There has been some progress along Glenwood in recent years — improved parks, better sidewalks and road repaving projects — but it still has a long way to go. The area has historically struggled with crime and a lack of public funding, Johnson said. Along the walk Wednesday, the group passed a number of empty, overgrown lots and signs of blight.
“Look at the wires poking out of that building! That’s not safe,” Johnson said as they passed a townhome complex.
Located just outside of Atlanta city limits, the Glenwood corridor stretches east from Candler Road all the way to I-285 in unincorporated DeKalb County. “White flight” in the 1970s and ’80s drove many of the area’s white residents out to the suburbs, and black residents took over many of the businesses. Crime has fluctuated since them, Johnson said, and is now on the decline.
Residents like Yvonne Jobe remember when Glenwood was a thriving business district.
“I lived here in 1973, when we had multiple grocery stores on Candler Road. You had a choice of where to go,” Jobe, 75, said. “Now, we have nothing. We’re really a desert.”

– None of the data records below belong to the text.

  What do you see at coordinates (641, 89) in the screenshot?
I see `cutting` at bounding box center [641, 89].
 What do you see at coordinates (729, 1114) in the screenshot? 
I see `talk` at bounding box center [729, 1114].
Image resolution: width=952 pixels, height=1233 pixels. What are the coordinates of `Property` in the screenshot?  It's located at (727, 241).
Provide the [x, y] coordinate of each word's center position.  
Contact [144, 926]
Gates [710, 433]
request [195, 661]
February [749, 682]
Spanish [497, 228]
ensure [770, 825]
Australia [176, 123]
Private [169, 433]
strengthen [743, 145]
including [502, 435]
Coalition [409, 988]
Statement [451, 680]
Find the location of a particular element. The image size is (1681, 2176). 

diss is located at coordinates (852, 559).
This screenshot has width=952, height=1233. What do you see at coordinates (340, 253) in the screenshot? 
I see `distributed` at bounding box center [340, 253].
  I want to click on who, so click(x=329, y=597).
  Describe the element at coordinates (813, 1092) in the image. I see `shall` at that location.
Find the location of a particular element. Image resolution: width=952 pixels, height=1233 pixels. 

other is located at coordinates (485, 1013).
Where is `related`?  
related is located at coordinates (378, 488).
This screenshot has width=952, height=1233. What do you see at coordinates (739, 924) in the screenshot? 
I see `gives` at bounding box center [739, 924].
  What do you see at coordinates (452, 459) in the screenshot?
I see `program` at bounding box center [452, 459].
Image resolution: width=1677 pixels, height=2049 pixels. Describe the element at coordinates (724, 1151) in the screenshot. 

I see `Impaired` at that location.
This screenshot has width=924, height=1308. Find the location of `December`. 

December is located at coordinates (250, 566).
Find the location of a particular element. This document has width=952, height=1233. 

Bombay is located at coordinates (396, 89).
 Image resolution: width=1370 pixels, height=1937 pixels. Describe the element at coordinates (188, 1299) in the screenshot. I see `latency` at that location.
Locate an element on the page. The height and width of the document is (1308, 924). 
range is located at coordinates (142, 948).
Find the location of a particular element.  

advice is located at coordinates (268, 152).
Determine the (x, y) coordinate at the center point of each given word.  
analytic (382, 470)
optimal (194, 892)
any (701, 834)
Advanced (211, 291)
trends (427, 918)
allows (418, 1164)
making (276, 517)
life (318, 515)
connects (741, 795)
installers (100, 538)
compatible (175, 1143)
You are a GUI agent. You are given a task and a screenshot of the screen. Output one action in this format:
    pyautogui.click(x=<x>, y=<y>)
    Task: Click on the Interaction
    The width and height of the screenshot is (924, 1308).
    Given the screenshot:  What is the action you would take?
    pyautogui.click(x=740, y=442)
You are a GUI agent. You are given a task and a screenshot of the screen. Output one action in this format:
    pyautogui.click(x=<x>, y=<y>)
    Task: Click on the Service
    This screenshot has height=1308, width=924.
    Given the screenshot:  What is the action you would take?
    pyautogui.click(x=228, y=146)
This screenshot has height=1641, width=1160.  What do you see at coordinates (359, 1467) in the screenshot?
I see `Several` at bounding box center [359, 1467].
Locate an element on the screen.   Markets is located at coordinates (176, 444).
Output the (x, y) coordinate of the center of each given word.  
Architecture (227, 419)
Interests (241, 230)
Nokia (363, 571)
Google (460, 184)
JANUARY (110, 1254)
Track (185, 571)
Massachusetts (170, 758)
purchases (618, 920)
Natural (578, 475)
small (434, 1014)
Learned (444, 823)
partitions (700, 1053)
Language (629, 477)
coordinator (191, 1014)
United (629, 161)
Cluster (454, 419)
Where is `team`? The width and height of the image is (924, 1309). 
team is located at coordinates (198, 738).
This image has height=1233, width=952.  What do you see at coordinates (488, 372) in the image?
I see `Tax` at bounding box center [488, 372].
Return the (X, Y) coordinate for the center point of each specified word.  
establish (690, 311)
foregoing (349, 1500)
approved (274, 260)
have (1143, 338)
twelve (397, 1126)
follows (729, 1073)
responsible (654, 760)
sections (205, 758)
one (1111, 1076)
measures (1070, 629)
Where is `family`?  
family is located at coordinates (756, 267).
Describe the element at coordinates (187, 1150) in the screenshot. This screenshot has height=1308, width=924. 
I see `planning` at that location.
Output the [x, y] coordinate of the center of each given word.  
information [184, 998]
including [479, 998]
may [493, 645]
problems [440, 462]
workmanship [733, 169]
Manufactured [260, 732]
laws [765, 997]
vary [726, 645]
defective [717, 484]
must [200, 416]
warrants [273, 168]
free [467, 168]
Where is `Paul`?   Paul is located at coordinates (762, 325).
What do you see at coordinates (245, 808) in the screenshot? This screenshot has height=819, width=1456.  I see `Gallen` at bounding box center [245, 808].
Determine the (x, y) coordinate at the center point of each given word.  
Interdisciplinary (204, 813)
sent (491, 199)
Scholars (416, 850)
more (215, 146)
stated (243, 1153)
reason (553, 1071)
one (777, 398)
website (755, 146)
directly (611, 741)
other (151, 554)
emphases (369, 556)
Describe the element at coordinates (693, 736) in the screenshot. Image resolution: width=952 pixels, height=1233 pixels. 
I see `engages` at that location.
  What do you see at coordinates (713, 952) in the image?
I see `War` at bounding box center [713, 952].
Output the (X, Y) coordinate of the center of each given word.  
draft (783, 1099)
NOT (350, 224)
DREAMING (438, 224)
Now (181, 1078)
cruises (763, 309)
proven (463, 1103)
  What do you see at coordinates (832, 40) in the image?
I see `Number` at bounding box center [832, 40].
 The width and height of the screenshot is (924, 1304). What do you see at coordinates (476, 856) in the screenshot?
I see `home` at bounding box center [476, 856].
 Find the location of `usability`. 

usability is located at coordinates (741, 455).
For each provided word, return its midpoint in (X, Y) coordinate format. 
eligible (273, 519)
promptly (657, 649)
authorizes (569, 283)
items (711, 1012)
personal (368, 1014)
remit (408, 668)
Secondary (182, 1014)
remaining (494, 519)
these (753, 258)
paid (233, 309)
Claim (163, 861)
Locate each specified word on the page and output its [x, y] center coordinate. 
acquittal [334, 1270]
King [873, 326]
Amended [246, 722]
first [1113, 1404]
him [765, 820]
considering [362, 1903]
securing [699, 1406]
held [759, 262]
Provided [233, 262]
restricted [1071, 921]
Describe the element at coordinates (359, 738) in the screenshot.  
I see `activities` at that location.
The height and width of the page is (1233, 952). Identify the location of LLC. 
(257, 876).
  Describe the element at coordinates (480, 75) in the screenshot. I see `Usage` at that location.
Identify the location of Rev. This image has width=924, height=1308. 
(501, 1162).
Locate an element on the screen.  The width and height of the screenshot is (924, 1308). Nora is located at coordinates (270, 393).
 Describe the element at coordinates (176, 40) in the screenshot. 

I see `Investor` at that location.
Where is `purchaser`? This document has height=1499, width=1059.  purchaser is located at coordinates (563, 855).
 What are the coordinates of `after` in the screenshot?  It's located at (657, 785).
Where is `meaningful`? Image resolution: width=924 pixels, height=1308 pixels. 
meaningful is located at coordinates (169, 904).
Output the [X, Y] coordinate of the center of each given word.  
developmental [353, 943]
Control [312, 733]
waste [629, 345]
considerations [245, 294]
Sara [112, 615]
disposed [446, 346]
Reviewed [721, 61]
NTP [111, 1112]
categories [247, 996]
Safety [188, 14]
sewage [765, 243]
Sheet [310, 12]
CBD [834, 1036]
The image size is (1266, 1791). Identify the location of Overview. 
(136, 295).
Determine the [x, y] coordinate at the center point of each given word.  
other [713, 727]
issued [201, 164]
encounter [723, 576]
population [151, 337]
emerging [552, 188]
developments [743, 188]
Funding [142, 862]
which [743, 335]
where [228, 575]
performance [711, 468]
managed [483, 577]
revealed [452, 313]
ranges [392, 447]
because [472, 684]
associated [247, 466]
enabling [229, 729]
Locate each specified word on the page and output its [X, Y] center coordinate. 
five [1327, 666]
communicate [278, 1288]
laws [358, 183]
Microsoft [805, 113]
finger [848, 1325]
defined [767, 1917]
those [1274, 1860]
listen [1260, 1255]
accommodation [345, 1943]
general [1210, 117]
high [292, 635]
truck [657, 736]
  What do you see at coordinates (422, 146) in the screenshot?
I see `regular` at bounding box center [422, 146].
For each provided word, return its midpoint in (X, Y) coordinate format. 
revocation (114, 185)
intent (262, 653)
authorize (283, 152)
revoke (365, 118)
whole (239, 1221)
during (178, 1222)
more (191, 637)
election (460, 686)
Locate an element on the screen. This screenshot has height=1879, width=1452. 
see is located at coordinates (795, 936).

She is hesitant to believe that simply pointing out problems on the street will lead to change, and she hopes the county will be more vigilant in following up on errant property owners.
“I can only wait and see the actions,” she said.
Johnson’s vision of cleaning up Glenwood follows a pattern of “revitalization” efforts in historically black southern and central DeKalb neighborhoods that Johnson said have fallen behind other areas in terms of public funding. Several miles north of Glenwood, the county is beginning open house meetings to gather ideas for enhancing Memorial Drive.
» READ MORE: Aging stretch of Memorial Drive in DeKalb targeted for revitalization
While Johnson hopes new infrastructure funding (and future cleanup in the neighborhoods) attracts new development, he knows that could drive up property values, forcing out some current residents as more people move to South DeKalb. To avoid gentrification, he said he is teaching residents to hold onto their property and not be driven out by developers looking to buy.
Residents are generally supportive of new development along Glenwood, but “it shouldn’t be a case where people are just essentially caused to be displaced,” longtime resident Marvin Toliver said. He is a fan of Johnson’s plan to clean up Glenwood Road incrementally.
“You have to fix the smallest details in the community for it to be improved,” Toliver, 75, said, “so you don’t allow the degradation.”
Kirstina Richardson, 50, moved from Chicago to nearby Belvedere Park about a year ago, and said she has mostly enjoyed her neighborhood and time in DeKalb. While she knows crime can be an issue, she said she is mainly disappointed by major gas stations in the area that are poorly run.
“It’s been great, I haven’t had a lot of problems. I hear some gunshots,” Richardson said. “I understand it’s a work in progress.”